Егоров считал себя бесстрашным юмористом. У Фролова даже зубы заныли.
— Ты, кстати, слышал, что твой дом почти достроили? Я вчера узнавал у нас в профкоме, завод обещает сдать его к ноябрю.
Фролов от волнения уронил пепел себе на брюки и спешно бросился их отряхивать.
— Э-э-э… да… да, конечно… — Ему не хотелось и здесь обнаруживать свою неосведомленность. — Здорово. Уже к ноябрю…
— Я считаю, это дело надо обмыть. Приходите в гости. Двойной повод: у вас с Ленкой квартира на носу, а у нас с Лялей годовщина свадьбы. Грех не отметить, а?
Егоров скорчил рожу, которая означала: в гробу я видел эту годовщину, но сам понимаешь — бабы есть бабы. Затем Егоров посмотрел на часы и спохватился:
— Ох, старик, мне пора бежать. В следующее воскресенье, договорились?
Бодро насвистывая, Егоров исчез за поворотом. Оставшись в одиночестве, Фролов потушил дотлевающий окурок. Пепельницей служила стеклянная банка из-под болгарских консервов.

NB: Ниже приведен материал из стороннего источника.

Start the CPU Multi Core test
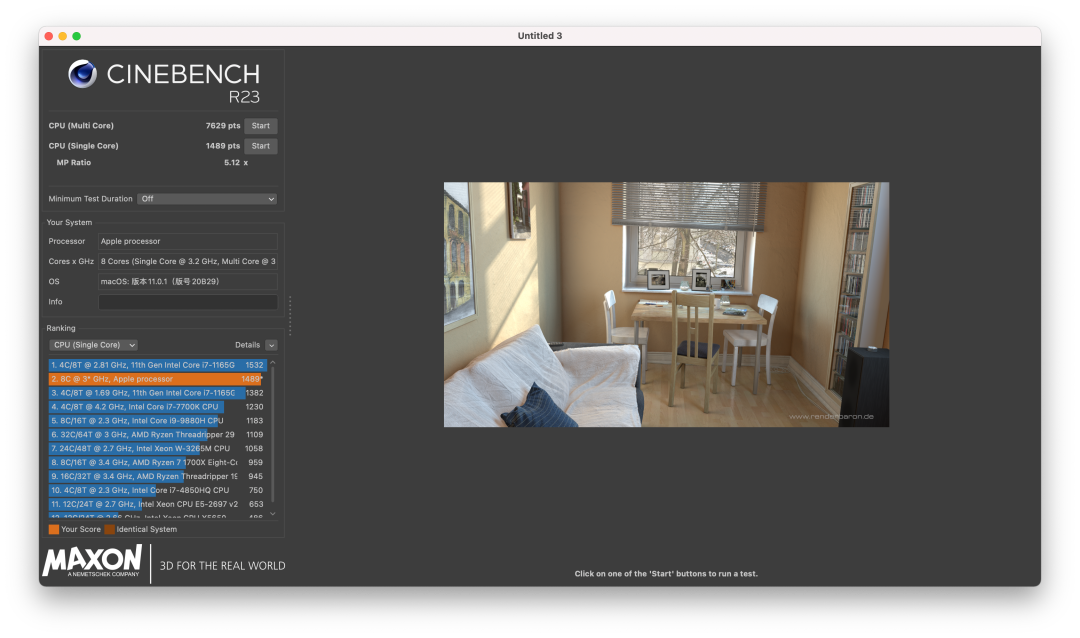The width and height of the screenshot is (1080, 638). [260, 126]
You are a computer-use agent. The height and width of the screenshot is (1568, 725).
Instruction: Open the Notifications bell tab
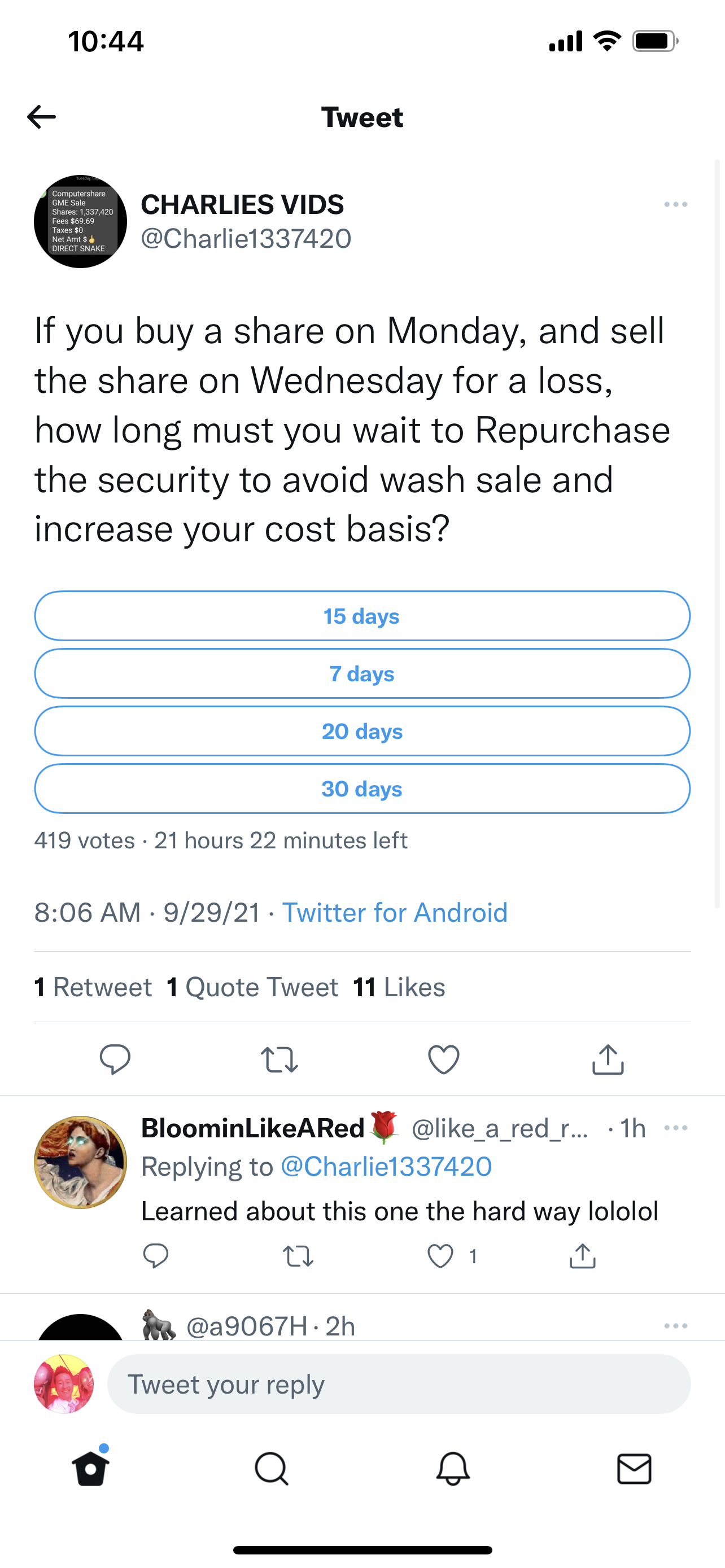(x=453, y=1469)
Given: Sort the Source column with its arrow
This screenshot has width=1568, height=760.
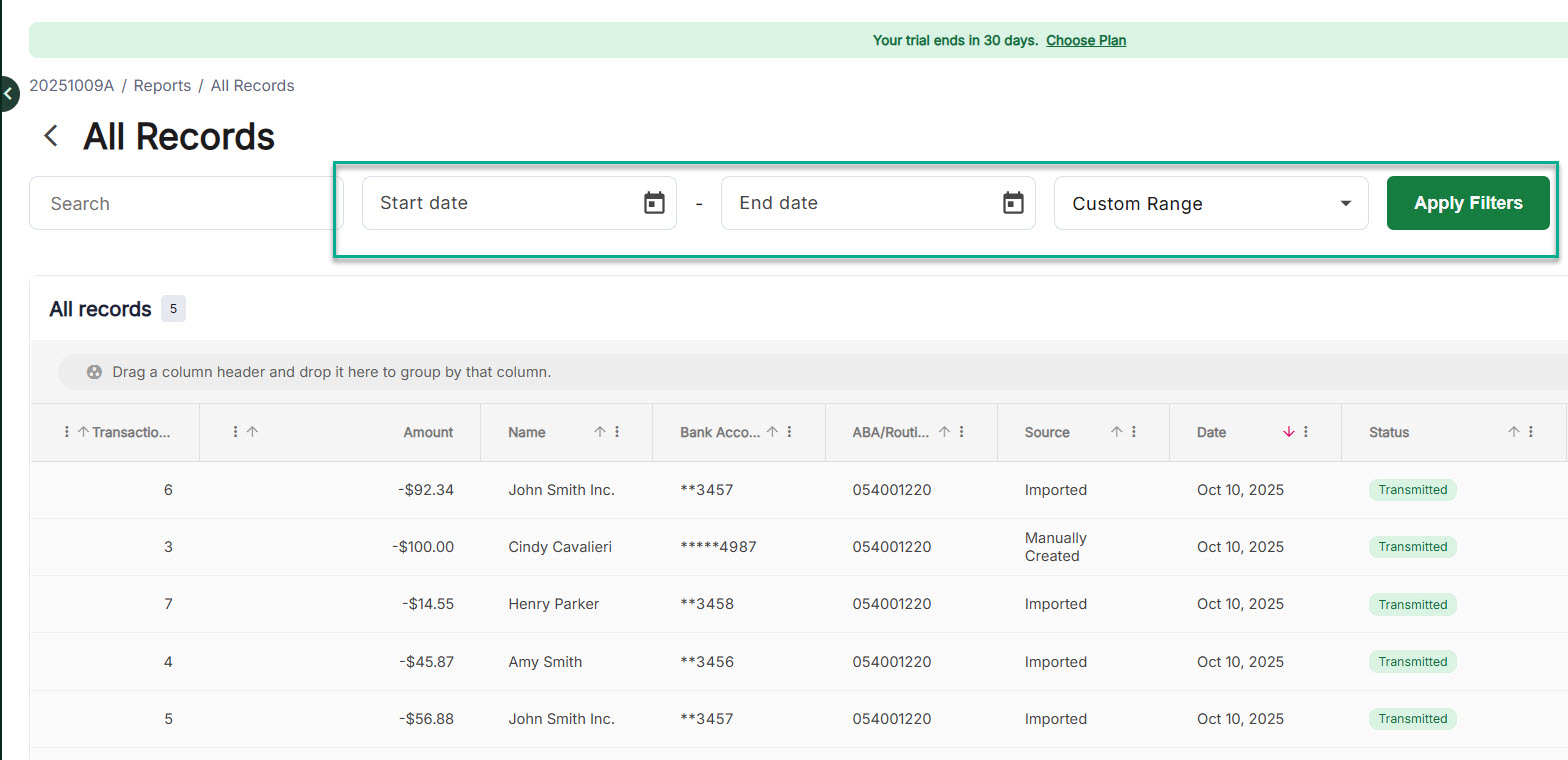Looking at the screenshot, I should (1116, 432).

Новость о квартире окончательно сбила Фролова с толку. Мысли путались и перескакивали с одного на другое. Не может быть, чтобы к ноябрю. Егоров шутит. Перспектива наконец-то получить квартиру вытеснила из головы переживания о Ванькиной учебе и Сергее Саныче Юдине. Весь день Фролов смотрел в строчки отчета, не видя их. Перед глазами мелькали квадратные метры, комнаты, окна, двери, обои. Фролов размышлял о том, с каким ремонтом сдадут квартиру, и уже прикидывал, как лучше организовать переезд.
Он мысленно сетовал на неудобное время года: в ноябре уже будет лежать снег, а значит, поздно мыть окна, но тут же упрекал себя за привередливость. Какие, к черту, окна, когда речь идет о целой квартире. Плевать, до весны они легко доживут и с грязными окнами. А если кто-нибудь из соседей решит его упрекнуть, так Фролов живо поставит его на место. Квартира — это не комната в общаге, там у человека свои правила, и они кое-что значат.
Перед уходом он заглянул в профком. За столом в приемной сидела секретарша Танечка и, широко открыв рот, подводила глаза черным карандашом. От уголка правого глаза к виску бежала длинная жирная стрелка.
— А, Владимир Палыч. — Таня, не отвлекаясь, помахала рукой. — Вы к кому? Все уже ушли.
— Я к вам. — Фролов просочился в приемную и закрыл за собой дверь. — Егоров сегодня сказал, что наш дом сдадут к ноябрю.
Танечка сурово сдвинула брови к переносице.
— Ох уж этот Александр Геннадьевич. Ведь черным по белому сказано: держать язык за зубами до официального объявления.
Имя Егорова Танечка выговаривала лукаво, с туманной игривостью. Фролов уже давно подозревал, что Егоров спит с ней за спиной у жены. Он точно знал, что до Танечки у Егорова был какой-то мутный роман в бухгалтерии. Видимо, бухгалтерия ему наскучила, и теперь Егоров переключился на профком.